Illinois intends to sue the U.S. Environmental Protection Agency over its plan to roll back federal limits on pollution from vehicle tailpipes, the latest in a series of legal challenges facing the Trump administration as it moves to cut Obama-era environmental protections.
In a joint statement released Thursday, Illinois Attorney General Lisa Madigan and her counterparts in 18 other states said weakening the so-called clean car rules would cause Americans to breathe dirtier air and pay higher gas prices, with a financial impact of hundreds of billions of dollars.
“Freezing or weakening these standards puts the health of our children, seniors and all communities at risk, and increases the rising costs of climate change for our states,” the attorneys general said in a statement.

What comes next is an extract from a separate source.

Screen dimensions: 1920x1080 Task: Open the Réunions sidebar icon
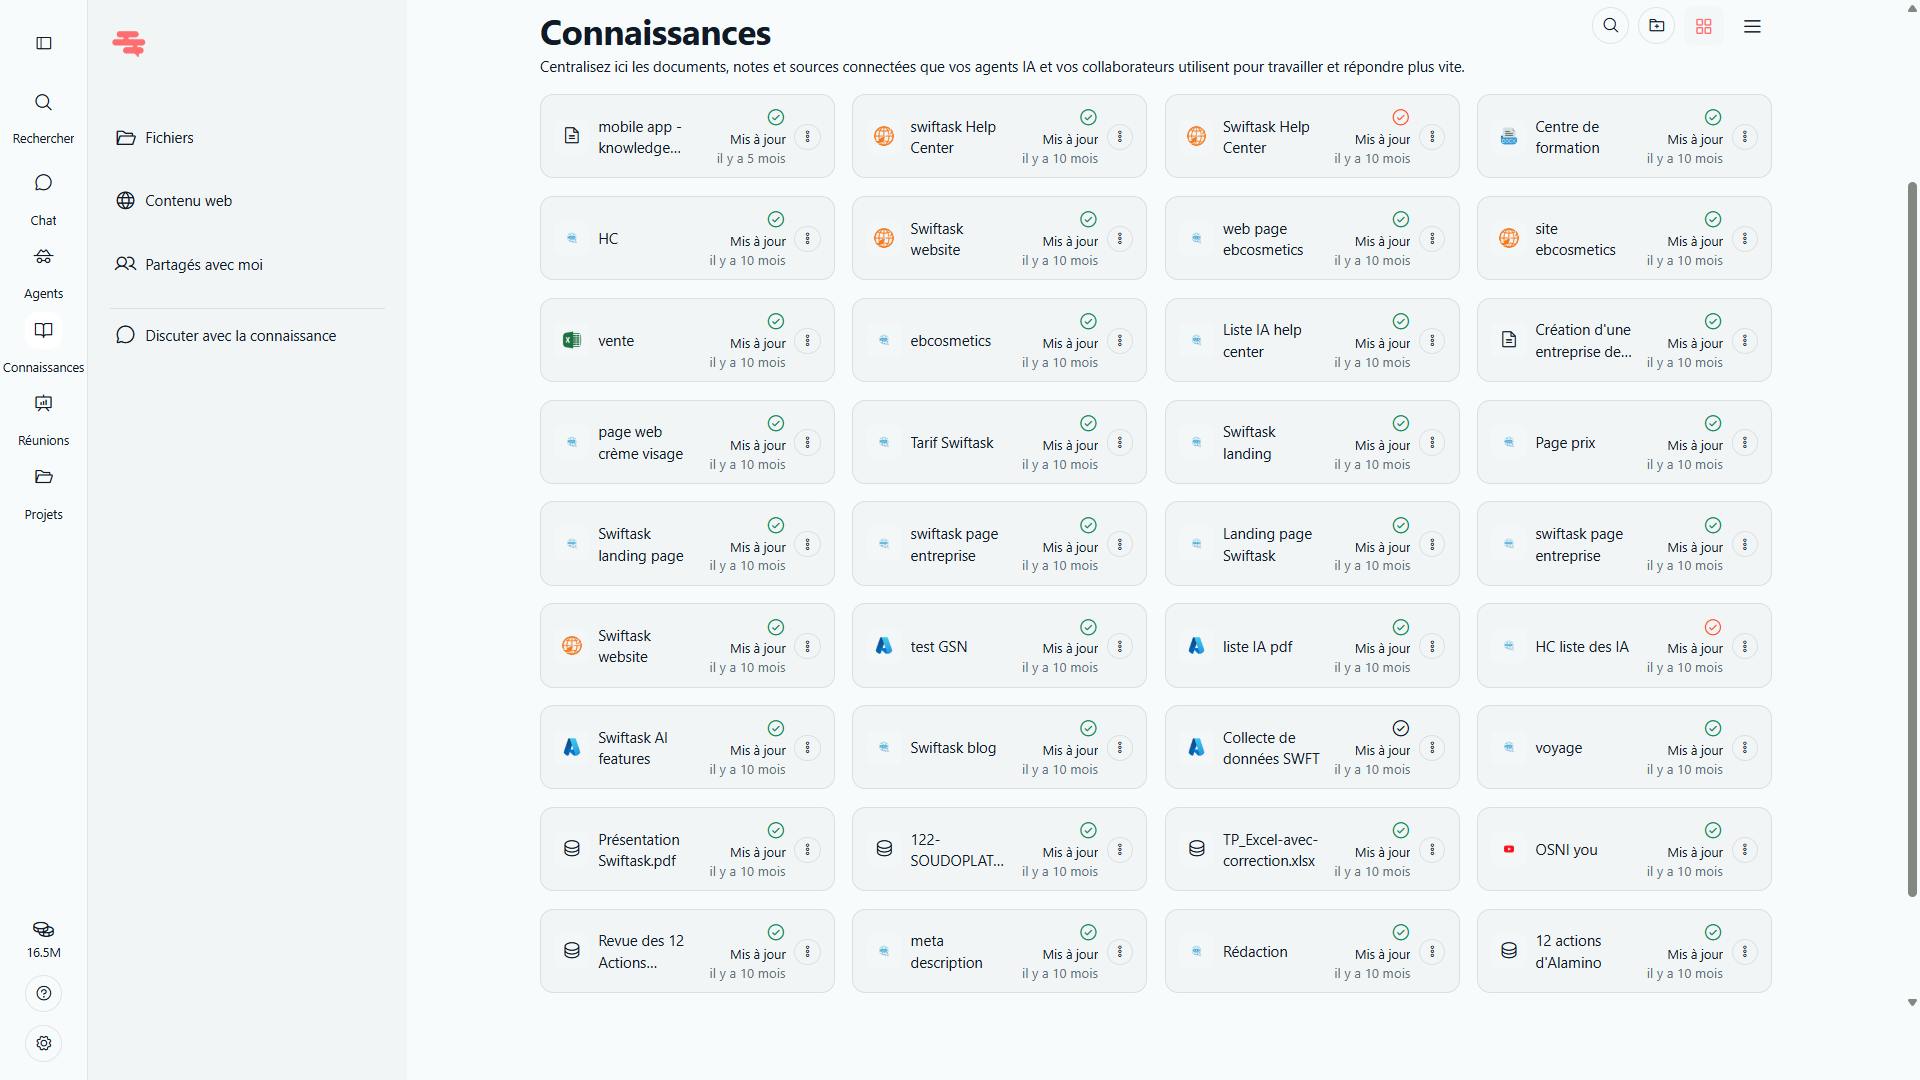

Beginning in 2010, the EPA, National Highway Traffic Safety Administration and the California Air Resources Board agreed to establish a single national program to limit emissions of greenhouse gases for vehicles released from 2012-2025. The agreement requires automakers to nearly double the fuel economy of passenger vehicles by 2025, to an average of more than 50 miles per gallon.
The Trump administration has proposed freezing emissions standards at levels required by 2020. Madigan and her counterparts said that such a move would result in up to 37 million metric tons of additional carbon pollution by 2025, increase the nation’s oil consumption by more than 5 million gallons per day and cost Americans up to $236 billion more at the gas pump.
Joining Madigan in announcing their intent to sue were the attorneys general of Connecticut, Delaware, Hawaii, Iowa, Maine, Maryland, Massachusetts, Minnesota, New Jersey, New Mexico, New York, North Carolina, Oregon, Pennsylvania, Rhode Island, Vermont, Virginia and Washington, along with the District of Columbia.